August 22, 2022 - 11:42am

At 9.30pm on Saturday 20th August, Alexander Dugin’s daughter Darya was assassinated by a car bomb. Her father was likely the intended target — he should have been travelling in the car that Darya died in. No-one has claimed responsibility for the attack.

Speculation on why Dugin was targeted has varied. Ukraine vehemently denied involvement with the strike on a television broadcast: “Ukraine has absolutely nothing to do with this, because we are not a criminal state like Russia, or a terrorist one at that”, an advisor to Zelensky insisted yesterday evening.

According to The Independent, Alexander Dugin is best described as Putin’s “spiritual guide”. The Sun labelled him the “mastermind” behind the invasion of Ukraine. MailOnline went a step further — Dugin is no less than Putin’s “closest aid”.

Each article is illustrated with individual photos of the philosopher, and individual photos of the president. There are no photos of Putin and Dugin together, because the two have never met. 
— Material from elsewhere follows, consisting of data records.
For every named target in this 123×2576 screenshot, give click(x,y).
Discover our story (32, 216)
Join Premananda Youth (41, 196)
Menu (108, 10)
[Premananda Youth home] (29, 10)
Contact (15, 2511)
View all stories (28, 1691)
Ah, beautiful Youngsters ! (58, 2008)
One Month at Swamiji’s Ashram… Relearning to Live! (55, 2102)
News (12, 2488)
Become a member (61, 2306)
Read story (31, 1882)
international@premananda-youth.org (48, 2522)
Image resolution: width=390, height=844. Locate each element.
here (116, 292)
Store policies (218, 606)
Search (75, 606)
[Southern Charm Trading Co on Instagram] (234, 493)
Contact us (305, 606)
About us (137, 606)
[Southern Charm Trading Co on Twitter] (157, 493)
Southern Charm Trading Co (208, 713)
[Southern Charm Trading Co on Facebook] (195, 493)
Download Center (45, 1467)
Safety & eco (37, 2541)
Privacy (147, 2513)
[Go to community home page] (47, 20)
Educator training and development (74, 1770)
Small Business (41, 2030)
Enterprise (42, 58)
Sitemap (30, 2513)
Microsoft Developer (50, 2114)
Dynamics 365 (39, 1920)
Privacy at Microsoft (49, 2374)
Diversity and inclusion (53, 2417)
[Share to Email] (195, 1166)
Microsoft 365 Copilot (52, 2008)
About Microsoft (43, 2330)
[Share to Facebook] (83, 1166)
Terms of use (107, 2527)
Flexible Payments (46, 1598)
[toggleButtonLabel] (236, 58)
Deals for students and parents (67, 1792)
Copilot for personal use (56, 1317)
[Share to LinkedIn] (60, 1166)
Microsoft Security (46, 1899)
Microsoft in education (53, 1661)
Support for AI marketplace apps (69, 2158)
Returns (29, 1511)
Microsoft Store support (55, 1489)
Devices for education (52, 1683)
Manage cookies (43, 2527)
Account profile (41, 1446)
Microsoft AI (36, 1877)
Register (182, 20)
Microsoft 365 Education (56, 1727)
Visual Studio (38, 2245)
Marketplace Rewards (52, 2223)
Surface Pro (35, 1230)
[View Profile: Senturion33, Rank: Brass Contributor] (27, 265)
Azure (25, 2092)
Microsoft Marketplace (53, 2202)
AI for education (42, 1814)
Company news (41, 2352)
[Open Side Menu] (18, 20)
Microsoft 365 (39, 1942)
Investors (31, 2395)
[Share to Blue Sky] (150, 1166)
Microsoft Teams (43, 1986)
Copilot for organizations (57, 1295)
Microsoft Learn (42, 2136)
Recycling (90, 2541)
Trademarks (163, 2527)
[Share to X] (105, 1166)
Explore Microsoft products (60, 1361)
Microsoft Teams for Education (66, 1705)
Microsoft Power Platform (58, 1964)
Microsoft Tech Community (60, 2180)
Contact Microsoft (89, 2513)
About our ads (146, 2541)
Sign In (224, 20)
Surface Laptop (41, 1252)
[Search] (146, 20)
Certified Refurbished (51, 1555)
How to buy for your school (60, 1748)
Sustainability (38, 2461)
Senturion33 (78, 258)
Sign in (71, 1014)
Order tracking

The Russian state has a cool relationship with Dugin, whom they have used only occasionally when he can be useful. In 2014, the thinker’s Foundations of Geopolitics was introduced to the reading list of the Academy of the General Staff — but by the time Putin had decided against an outright annexation of the ‘People’s Republics’, Dugin’s brand of mystical expansionism was no longer helpful to the cause, and he swiftly fell out of what little favour and influence he had previously accumulated.

By 2017, Dugin was openly critical of the president — in an interview that year, he derided Putin for holding an incoherent worldview: “I think that even he doesn’t understand what he’s saying because now he’s a liberal, now a conservative; now he’s for sovereignty, now for globalism, and now against globalism.” As of 2022, Dugin has no personal or professional links to the Kremlin. “Those who think that I stand on the periphery of power are correct.” Dugin stated a few years ago. “I have no influence. I don’t know anybody, have never seen anyone, I just write my books, and am a Russian thinker, nothing more. I write books, somebody reads them.”

If Dugin’s influence over Kremlin thought is minimal, his influence on their current war effort is nonexistent. Is Dugin supportive of the invasion? Absolutely. But to think he is dictating it — that it is happening at his will, or inspired by his writings — is absurd. Dugin’s hold over the actual workings and policy of the Kremlin is nonexistent, and claims that he operates as a Rasputin-type figure, dictating Putin’s foreign policy, are fantasies. Most Russians will not have heard of the thinker until his daughter was killed in front of him.

Dugin has gained far more traction in online, alt-right circles than he ever did as a mainstream Russian commentator, currently occupying a role more comparable to Nick Land than Henry Kissinger. To suggest that Dugin is dictating Russia’s foreign policy is the equivalent of claiming that Curtis Yarvin is secretly advising Rishi Sunak.

The West’s understanding of Russia has degraded to the point of being almost worthless. Without a clear appreciation of what Russia is, and what (and who) it believes, we cannot formulate a clear strategy in regards to it. With so little known information about who has tried to kill Dugin, and so many conflicting possible justifications, perhaps the safest place to begin is with what he is not.


Katherine Bayford is a doctoral researcher in politics and international relations at the University of Nottingham.